Material shown Block Start

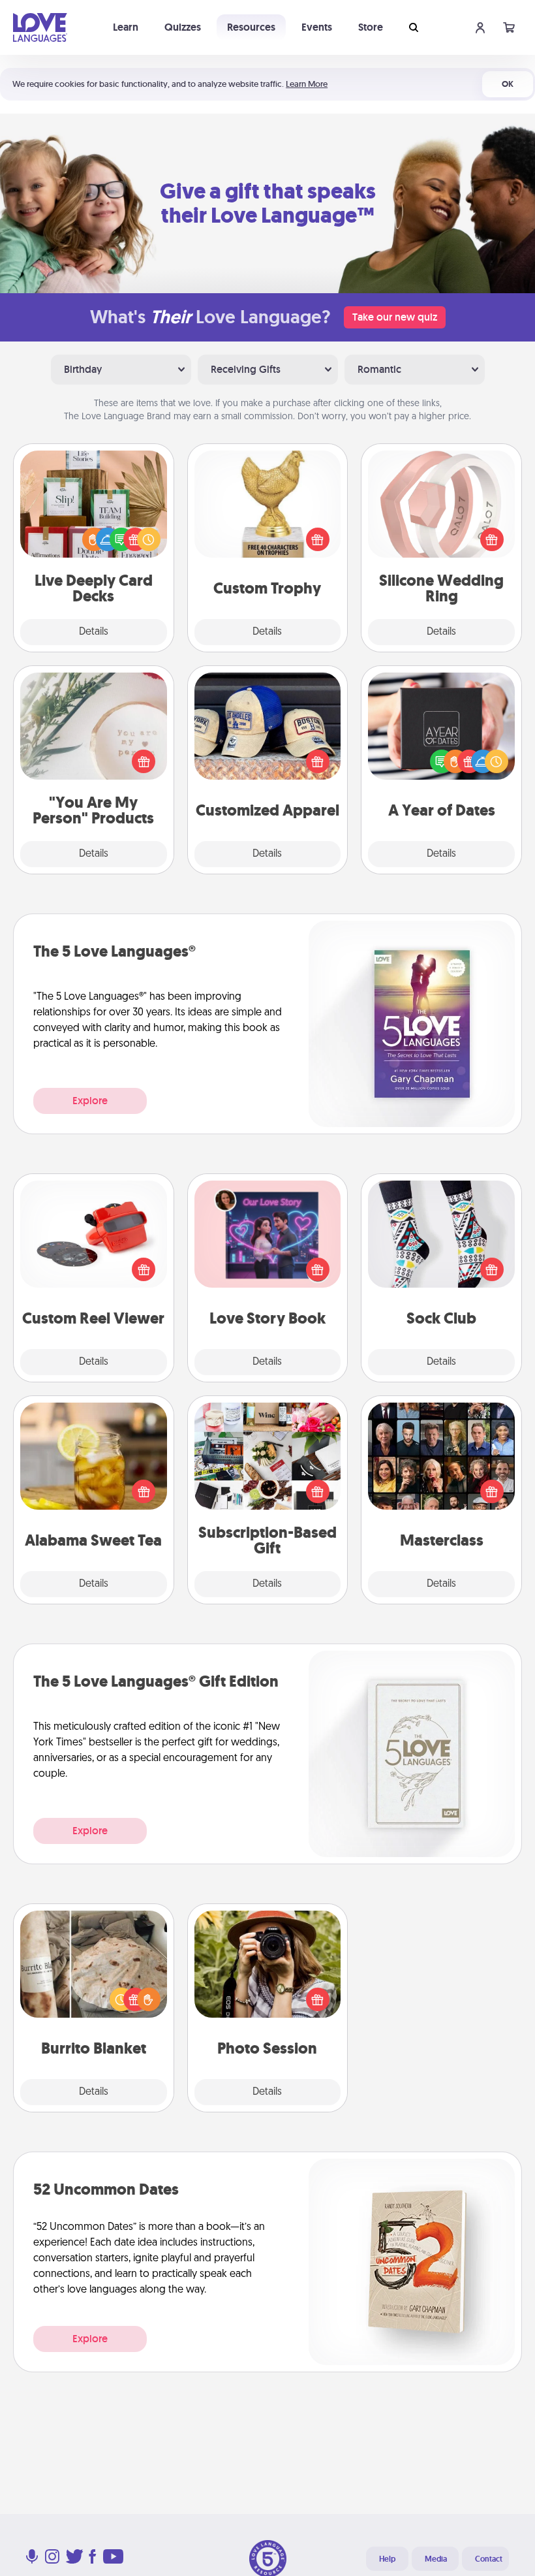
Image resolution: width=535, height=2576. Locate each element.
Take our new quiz (394, 317)
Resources (251, 27)
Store (370, 27)
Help (387, 2559)
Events (316, 27)
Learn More (307, 83)
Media (436, 2559)
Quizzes (182, 27)
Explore (90, 1100)
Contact (488, 2559)
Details (93, 632)
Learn (125, 27)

Material shown Block End

To do
Copy out every line of the material above exactly, skipping the pictures.

Expected answer
Image resolution: width=535, height=2576. Locate each element.
Take our new quiz (394, 317)
Resources (251, 27)
Store (370, 27)
Help (387, 2559)
Events (316, 27)
Learn More (307, 83)
Media (436, 2559)
Quizzes (182, 27)
Explore (90, 1100)
Contact (488, 2559)
Details (93, 632)
Learn (125, 27)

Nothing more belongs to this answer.